From: Jan Kara <[email protected]>
To: Christian Brauner <[email protected]>
Cc: [email protected], Jan Kara <[email protected]>,
Christoph Hellwig <[email protected]>, Jens Axboe <[email protected]>,
Alexander Viro <[email protected]>,
Dave Chinner <[email protected]>,
[email protected]
Subject: Re: [PATCH v2] fs: claw back a few FMODE_* bits
Date: Tue, 2 Apr 2024 12:51:17 +0200 [thread overview]
Message-ID: <20240402105117.bkbbqvzk7eqh23wa@quack3> (raw)
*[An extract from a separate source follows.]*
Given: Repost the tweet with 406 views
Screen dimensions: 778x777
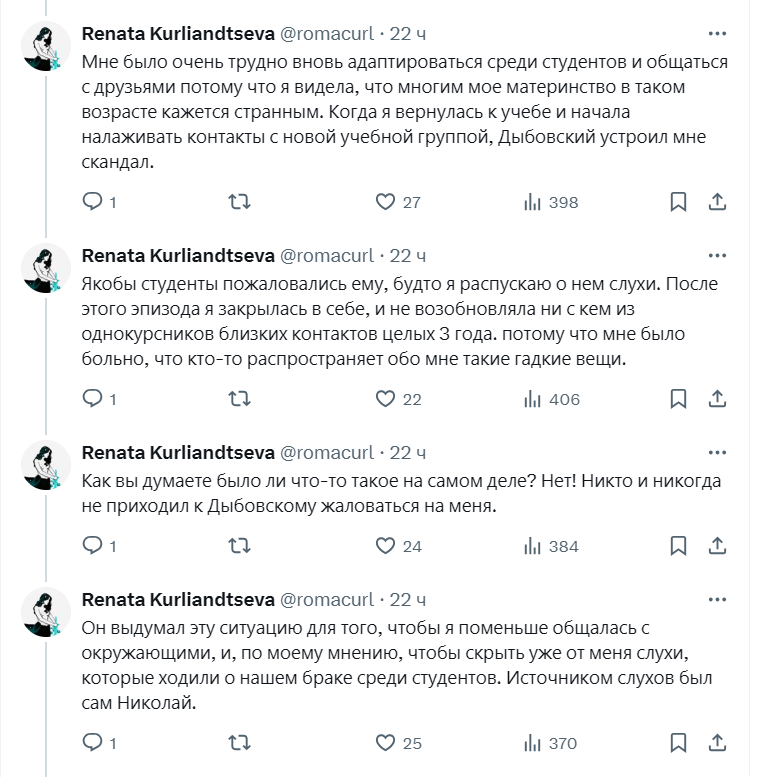Looking at the screenshot, I should [x=239, y=399].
In-Reply-To: <20240328-gewendet-spargel-aa60a030ef74@brauner>
On Thu 28-03-24 13:27:24, Christian Brauner wrote:
> There's a bunch of flags that are purely based on what the file
> operations support while also never being conditionally set or unset.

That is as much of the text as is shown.